Hacker News new | past | comments | ask | show | jobs | submit login
Write Elixir NIFs in Rust (docs.rs)
95 points by 1letterunixname on Aug 6, 2023 | hide | past | favorite | 40 comments



There's also Zigler, that makes writing NIFs in Zig a breeze: https://github.com/E-xyza/zigler


This is way less safe than Rust.

NIFs have a major downside in that it can take down the entire BEAM if they misbehave.

And a huge reason why people use Erlang, is its resiliency from outages.

With Rust memory protection, it gives people more confidence in using NIFs for exactly that reason.


I am confused by the examples, do you actually need to write your code as a text string?


Well it seems that those are two different approaches.

Rustler being a Rust library to write Rust NIFs for Elixir. So I guess you have to compile the NIF first and then use it.

On the other hand Zigler seems to be an Elixir library that you give a string of zig code and it probably offloads compilation to the zig compiler. Since Elixir is compiled to bytecode, if you don't modify it won't get unecessary recompiled I guess so the approach has merit I think.

Btw it's a sigil'ed string, that is the result of a function that takes a string and returns one rather than a string literal


Also, this[1] is a game changer if you're planning on distributing your extensions but are worried that compiling Rust (especially cross compiling it) could hinder the appeal of your library.

Used it for a few projects and had one of those “How could I have lived before this?” moments.

[1] https://dashbit.co/blog/rustler-precompiled

p.s. Explorer[2], the NIF version of Polars[3] is distributed using Rustler pre-compiled, making Python less and less necessary for the Elixir developer or enthusiast

[2] https://news.livebook.dev/data-wrangling-in-elixir-with-expl...

[3] https://www.pola.rs/


Has anyone experimented with any Rust framework that implements Erlang's actor model in pure Rust? How well do they scale in distributed system?

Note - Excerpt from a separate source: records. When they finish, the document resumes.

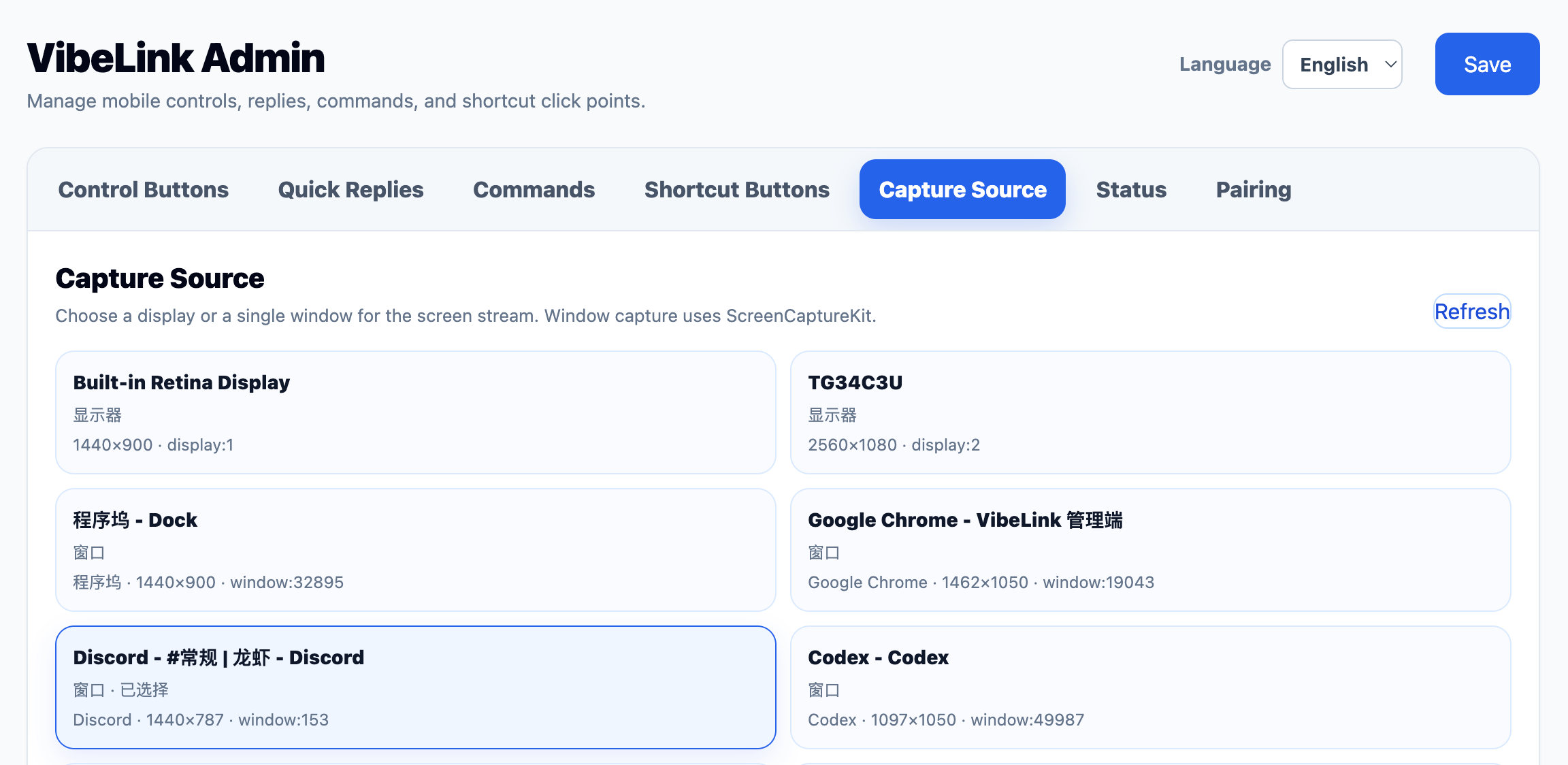Click the Save button
Viewport: 1568px width, 765px height.
1487,63
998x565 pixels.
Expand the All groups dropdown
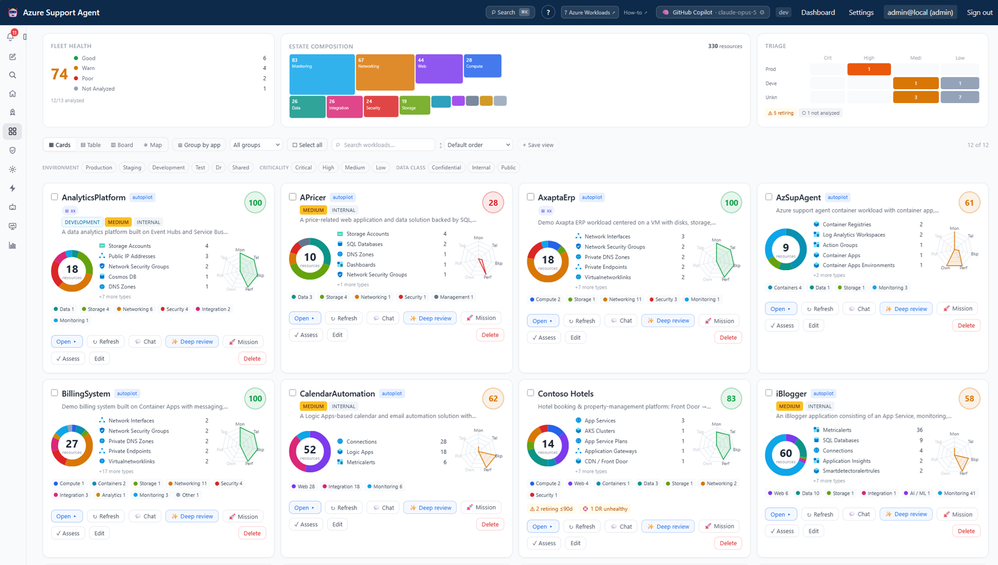[x=256, y=145]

I know I've seen a few libraries such as:

Lunatic https://github.com/lunatic-solutions/lunatic

Bastion https://github.com/bastion-rs/bastion


I’ve liked using ractor.

https://github.com/slawlor/ractor


This project also appears interesting, but it seems that its clustering features have yet to be tested in large scale distributed systems.

https://github.com/slawlor/ractor/discussions/131


I wrote a blog post about using Rustler a while back: https://medium.com/multiverse-tech/html-validation-in-phoeni...

The particular use case is obsolete now that Heex templates have arrived in Phoenix, but the associated example code might be useful.


I remember playing around with this. Went and looked at my private repo and it was ~6 years ago.

Interesting idea, since I was enjoying Phoenix and Elixir. However, I jumped too quick I think into making a Rust NIF and it made the whole thing quite complicated. I was finding chasing down errors in multiple domains (Rust->Elixir->JS and back) to be challenging. I learned a ton on that project, however.

I wonder if it would go smoother now due to advancements with Phoenix and less javascript involved. I think some of the Rust libraries I was using have now advanced more as well.


What I was never able to wrap my head around with NIFs was lifecycles and ownership. The entire "resource" thing always confused me a little.

Say I wanted to implement my own ETS, maybe to add an atomic rename (which ETS really should have). Like ETS, I'd like to have a :named_table, so I don't need to pass a `ref` around everywhere. How/where do I create this global table lookup and how/who manages it?


For lifecycles, BEAM calls your NIF's load/upgrade/unload hooks as appropriate.

For global NIF module data, you're steered towards setting it up in the priv_data pointer passed to those hooks, and retreivable with enif_priv_data, but you can also use static variables or whatever else (it is native code, BEAM can't force you to do anything).

Lifecycle of Erlang Terms is bound to environments, often NIFs get Erlang Terms from the process that called them, and return Erlang Terms to that process... You can't keep references to those in native variables beyond the scope of the function call though; if you need to keep things around, you've got to either copy the values directly into native values, or use erl_make_copy to copy to an environment that you manage. (The erl_nif manpage is probably more clear than me, look for ErlNifEnv)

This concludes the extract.